= Dan Davis (immunologist) =

UK immunologist, born August 1970

Daniel Michael Davis (born ) is head of life sciences and professor of immunology at Imperial College London. Davis was previously professor of immunology at the University of Manchester. He is the author of Immune Health, The Secret Body, The Beautiful Cure and The Compatibility Gene. His research, using microscopy to study immune cell biology has helped understand how immune cells interact with each other.
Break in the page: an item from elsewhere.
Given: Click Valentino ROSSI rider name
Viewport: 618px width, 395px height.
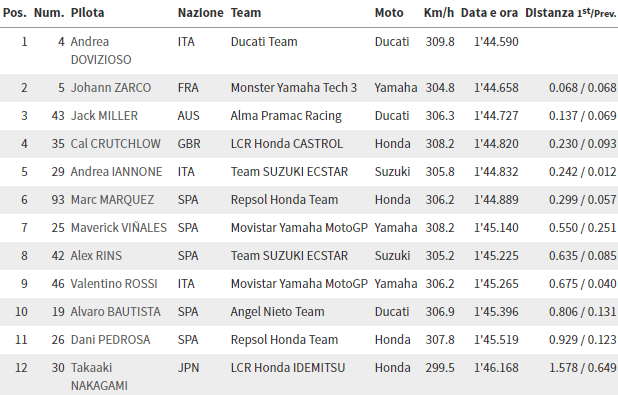Looking at the screenshot, I should coord(114,283).
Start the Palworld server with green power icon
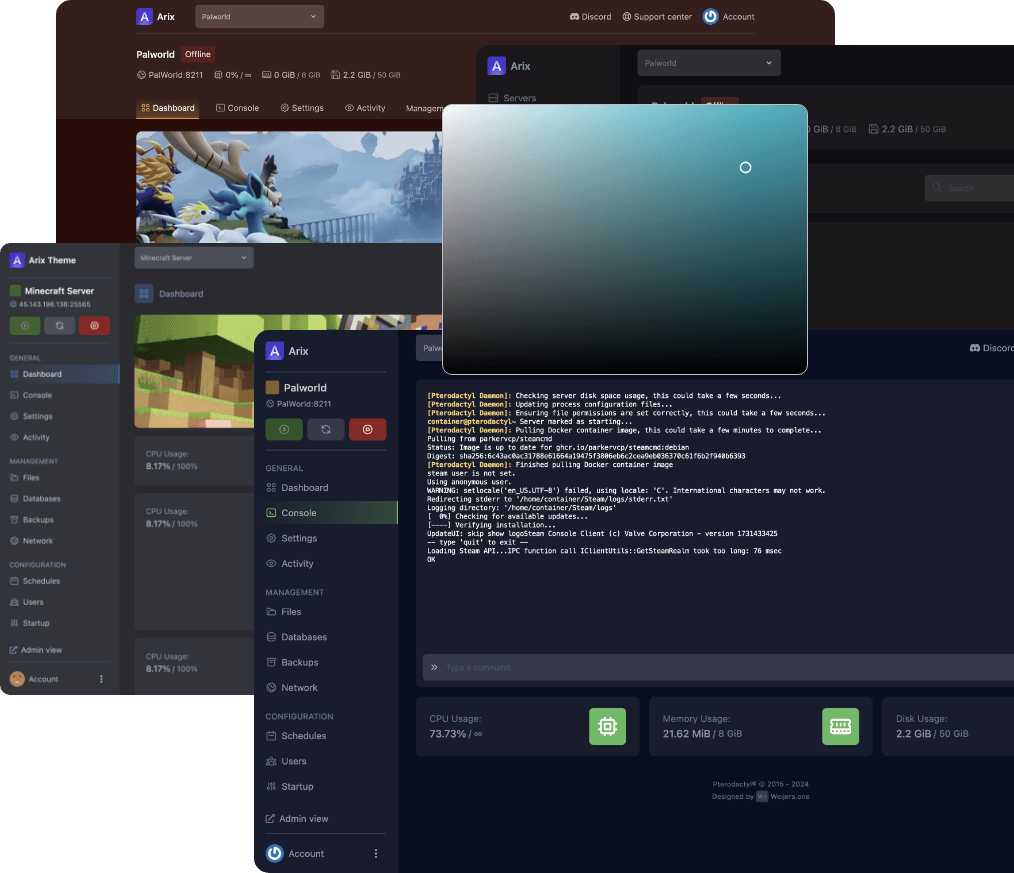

He co-discovered the immunological synapse and membrane nanotubes.

==Education==
Davis has a doctorate in physics from Strathclyde University.

== Career ==
Davis was previously a Professor of Immunology at the University of Manchester and Director of Research in the Manchester Collaborative Centre for Inflammation Research, an institute funded by the University of Manchester, AstraZeneca and GSK. Davis first studied the immune system as a postdoc with Prof. Jack Strominger at Harvard University. He become a Professor of Immunology in Imperial College at age 35. Davis is a recognised as an expert in the field by the Nature journal of immunology.

==Science communication==

Davis often speaks at science, literary and music festivals. He has written for the Times, Sunday Times, Observer, Guardian, New Scientist, Wired, and Scientific American. He has appeared on several radio and TV programs, including The Infinite Monkey Cage for BBC radio 4.

== Research ==
Working with Jack Strominger at Harvard University, Davis showed structured immune synapses for the natural killer cell. Davis also co-discovered membrane nanotubes, novel subcellular structures that allow trafficking of molecules and organelles between cells, and are exploited by pathogens.